[WHAT THE TASK REQUIRES] Look through the listing below and give the number of lines that hold "will". Say nothing more.

[INFORMATION SHOWN]

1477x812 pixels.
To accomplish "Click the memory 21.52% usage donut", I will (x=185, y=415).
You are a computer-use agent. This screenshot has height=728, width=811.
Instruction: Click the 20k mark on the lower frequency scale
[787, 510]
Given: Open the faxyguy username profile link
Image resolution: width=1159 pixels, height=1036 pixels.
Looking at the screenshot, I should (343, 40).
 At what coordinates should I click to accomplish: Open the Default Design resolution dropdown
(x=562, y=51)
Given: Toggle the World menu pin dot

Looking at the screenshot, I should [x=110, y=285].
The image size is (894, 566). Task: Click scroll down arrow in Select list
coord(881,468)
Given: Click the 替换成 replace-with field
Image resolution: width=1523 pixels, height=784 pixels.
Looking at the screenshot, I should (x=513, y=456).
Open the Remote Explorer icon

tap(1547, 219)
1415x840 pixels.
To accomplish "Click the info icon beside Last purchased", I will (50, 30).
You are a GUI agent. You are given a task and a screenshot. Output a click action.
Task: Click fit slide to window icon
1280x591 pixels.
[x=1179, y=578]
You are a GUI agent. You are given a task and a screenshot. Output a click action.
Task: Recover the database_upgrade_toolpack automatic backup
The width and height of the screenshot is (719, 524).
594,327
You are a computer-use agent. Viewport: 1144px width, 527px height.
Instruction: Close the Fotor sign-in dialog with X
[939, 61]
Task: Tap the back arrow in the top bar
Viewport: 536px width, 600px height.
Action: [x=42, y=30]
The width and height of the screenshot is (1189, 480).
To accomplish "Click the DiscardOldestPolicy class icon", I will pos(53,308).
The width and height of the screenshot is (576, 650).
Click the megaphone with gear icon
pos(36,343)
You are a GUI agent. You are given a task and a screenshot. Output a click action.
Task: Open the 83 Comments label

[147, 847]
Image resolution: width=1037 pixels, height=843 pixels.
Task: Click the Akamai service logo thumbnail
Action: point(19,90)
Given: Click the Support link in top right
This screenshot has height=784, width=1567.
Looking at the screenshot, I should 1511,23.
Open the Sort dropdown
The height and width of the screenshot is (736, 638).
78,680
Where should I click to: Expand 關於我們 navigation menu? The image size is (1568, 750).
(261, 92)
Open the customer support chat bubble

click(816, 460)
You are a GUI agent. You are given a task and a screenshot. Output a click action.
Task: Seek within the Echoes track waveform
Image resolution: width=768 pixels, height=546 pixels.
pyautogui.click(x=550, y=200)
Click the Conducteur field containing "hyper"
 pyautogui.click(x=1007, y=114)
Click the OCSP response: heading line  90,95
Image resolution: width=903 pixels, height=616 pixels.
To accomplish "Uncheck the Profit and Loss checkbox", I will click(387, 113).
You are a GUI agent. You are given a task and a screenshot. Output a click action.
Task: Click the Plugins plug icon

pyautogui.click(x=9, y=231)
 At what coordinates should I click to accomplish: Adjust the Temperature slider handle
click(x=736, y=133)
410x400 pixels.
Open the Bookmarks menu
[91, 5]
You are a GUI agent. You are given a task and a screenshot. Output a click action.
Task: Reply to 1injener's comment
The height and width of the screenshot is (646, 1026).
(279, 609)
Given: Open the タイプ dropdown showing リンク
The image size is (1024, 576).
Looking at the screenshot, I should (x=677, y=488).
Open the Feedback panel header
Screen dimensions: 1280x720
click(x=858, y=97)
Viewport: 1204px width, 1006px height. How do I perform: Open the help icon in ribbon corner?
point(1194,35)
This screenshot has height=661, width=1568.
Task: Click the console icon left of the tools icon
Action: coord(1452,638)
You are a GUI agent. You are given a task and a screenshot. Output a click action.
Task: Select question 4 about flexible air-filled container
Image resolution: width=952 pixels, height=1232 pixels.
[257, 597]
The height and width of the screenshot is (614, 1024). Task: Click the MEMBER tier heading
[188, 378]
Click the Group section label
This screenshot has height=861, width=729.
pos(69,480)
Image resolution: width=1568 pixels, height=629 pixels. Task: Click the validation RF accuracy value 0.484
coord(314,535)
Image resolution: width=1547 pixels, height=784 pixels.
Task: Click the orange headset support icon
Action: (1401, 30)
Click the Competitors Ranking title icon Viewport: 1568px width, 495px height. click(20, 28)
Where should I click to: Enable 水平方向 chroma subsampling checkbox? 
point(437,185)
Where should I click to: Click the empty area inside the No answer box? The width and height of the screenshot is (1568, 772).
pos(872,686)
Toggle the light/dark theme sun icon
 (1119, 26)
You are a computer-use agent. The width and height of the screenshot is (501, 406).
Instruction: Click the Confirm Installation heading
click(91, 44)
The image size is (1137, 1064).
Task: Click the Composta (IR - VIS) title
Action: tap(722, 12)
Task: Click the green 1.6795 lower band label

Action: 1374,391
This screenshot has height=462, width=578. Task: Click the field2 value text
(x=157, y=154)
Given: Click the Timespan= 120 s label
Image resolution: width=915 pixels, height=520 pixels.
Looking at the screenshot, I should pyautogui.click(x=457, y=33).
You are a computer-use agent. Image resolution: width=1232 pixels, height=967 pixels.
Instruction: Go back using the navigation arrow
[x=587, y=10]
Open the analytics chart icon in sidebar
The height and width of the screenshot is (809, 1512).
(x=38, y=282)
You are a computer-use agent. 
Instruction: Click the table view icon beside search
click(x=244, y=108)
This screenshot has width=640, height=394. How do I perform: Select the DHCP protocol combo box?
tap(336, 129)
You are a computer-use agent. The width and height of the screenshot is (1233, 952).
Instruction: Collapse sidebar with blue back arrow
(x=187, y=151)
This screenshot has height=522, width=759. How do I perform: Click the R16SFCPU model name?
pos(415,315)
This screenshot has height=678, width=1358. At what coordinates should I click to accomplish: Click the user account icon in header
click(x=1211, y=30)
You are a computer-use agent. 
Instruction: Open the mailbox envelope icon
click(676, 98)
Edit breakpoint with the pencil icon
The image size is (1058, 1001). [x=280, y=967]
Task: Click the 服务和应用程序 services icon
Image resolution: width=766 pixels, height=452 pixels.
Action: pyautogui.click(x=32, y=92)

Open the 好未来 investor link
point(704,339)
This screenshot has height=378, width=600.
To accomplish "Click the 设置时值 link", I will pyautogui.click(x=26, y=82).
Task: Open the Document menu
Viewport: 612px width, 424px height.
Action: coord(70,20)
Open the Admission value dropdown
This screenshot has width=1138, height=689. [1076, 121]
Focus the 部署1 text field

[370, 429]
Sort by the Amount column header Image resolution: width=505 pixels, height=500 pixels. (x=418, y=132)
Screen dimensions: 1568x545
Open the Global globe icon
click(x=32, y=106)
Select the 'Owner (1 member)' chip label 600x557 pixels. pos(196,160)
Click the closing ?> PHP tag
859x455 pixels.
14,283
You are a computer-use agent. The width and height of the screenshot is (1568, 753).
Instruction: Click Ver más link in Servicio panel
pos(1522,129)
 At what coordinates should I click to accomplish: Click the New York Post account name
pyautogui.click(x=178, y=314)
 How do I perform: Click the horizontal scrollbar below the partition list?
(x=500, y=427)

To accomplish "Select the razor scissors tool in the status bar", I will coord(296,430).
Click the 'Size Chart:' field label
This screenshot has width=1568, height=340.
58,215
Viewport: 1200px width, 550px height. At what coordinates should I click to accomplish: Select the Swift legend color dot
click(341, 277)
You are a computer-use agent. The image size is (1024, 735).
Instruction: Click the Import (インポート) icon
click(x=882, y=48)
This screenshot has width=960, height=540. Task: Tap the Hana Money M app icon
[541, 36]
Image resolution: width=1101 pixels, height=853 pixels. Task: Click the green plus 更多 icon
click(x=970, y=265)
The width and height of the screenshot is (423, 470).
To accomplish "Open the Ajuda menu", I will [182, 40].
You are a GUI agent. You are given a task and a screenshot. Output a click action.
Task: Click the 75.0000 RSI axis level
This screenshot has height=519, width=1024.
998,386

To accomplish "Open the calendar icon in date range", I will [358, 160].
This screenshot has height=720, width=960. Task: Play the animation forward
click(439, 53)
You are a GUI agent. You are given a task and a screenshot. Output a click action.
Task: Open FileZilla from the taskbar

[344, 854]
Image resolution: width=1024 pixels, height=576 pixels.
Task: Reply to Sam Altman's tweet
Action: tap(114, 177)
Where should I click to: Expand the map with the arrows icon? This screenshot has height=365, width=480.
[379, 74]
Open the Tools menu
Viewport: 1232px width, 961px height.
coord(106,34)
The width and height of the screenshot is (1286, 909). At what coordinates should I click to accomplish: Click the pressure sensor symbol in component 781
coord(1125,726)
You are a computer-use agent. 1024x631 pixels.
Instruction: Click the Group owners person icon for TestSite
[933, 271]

[OUTPUT] 8